"Falar sobre espiritualidade é falar de relacionamentos. E falar de relacionamentos envolve muito mais do que encontros, responsabilidades, atividades e outras coisas em comum que fazemos. Envolve o que somos, nossa capacidade de nos dar para sermos conhecidos e de conhecer o outro como ele é. É interagir em amor e afeto, numa permanente e íntima comunhão com o outro.
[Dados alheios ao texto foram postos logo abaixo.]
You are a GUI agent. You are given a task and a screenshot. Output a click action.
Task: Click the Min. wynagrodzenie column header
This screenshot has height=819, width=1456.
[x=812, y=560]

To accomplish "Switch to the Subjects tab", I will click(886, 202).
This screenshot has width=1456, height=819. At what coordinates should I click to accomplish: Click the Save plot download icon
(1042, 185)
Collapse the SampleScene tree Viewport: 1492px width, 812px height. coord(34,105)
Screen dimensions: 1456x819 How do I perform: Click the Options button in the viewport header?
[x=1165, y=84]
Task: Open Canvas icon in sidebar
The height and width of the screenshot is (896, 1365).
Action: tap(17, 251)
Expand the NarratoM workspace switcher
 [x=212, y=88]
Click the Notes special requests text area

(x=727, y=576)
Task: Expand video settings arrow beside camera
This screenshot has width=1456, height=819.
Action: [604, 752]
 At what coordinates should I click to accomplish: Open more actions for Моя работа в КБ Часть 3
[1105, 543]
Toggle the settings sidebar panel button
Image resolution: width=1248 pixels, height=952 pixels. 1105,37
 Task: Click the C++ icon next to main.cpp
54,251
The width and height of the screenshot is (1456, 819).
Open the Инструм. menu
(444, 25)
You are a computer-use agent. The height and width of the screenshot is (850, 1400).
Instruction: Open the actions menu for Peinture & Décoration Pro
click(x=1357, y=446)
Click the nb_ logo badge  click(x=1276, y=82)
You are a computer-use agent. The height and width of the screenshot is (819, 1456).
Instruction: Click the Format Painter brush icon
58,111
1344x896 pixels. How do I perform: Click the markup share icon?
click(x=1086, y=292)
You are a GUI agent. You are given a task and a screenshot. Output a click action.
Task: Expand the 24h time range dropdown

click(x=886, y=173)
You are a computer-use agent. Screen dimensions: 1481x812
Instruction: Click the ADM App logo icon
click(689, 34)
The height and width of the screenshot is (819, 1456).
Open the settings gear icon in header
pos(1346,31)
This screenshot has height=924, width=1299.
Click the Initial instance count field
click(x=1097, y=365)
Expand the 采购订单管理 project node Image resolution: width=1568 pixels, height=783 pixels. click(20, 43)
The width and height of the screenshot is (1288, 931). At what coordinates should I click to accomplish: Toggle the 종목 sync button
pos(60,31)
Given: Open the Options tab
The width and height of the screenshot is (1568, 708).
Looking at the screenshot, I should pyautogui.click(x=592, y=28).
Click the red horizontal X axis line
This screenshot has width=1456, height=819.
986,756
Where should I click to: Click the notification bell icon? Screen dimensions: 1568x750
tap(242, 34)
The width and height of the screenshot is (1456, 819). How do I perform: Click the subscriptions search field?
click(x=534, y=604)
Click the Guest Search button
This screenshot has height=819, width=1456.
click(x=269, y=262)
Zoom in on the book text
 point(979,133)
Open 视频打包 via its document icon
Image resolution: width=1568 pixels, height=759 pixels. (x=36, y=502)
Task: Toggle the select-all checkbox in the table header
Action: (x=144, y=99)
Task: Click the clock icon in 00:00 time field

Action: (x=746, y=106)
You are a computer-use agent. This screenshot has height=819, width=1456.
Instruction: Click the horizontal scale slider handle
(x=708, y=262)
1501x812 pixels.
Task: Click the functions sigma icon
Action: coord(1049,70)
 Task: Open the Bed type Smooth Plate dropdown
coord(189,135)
Essa é a grande crise e o grande desafio da espiritualidade cristã neste início de século. Em meio aos avanços tecnológicos e as grandes conquistas científicas, o homem vê-se cada vez mais solitário e distante. O individualismo competitivo do final do século passado desencadeou um sentimento de orfandade e ativismo como nunca tivemos antes. As relações humanas tornaram-se frágeis, inseguras, superficiais e fragmentadas.
Mesmo no mundo religioso, particularmente evangélico, podemos perceber esses sintomas, muitas vezes mascarados pelo ativismo que já não consegue disfarçar o vazio relacional e afetivo experimentado por muitos cristãos. O uso de máscaras e os papéis que representamos reforçam a fragilidade dos nossos relacionamentos e comprometem nossa espiritualidade."
Nesse texto do Pr. Ricardo Barbosa que aborda a espiritualidade no contexto da igreja, encontro um alerta fundamental para a nossa concepção de família. Pois a família é o berço dos relacionamentos. É ali que aprendemos (ou não) a interagir e crescer em amor. De fato, a família é um projeto de Deus para o exercício de nossa vocação como seres criados à imagem de um Deus relacional.
Por isso também, a família é um alvo do diabo. Esse ser maligno que se opõe à Deus, certamente foca seu ataque no núcleo mais básico da sociedade que é a família. Se há uma fragilidade e deficiência na espiritualidade cristã atual, podemos entender que esse problema começa no lar e no ambiente familiar e se propaga para a família cristã que é a igreja.
Nosso desejo nesse mês de maio é focar o tema família procurando reagir a esse estado de coisas e promover o fortalecimento das relações familiares e por conseqüência, das relações cristãs na igreja. Que assim seja.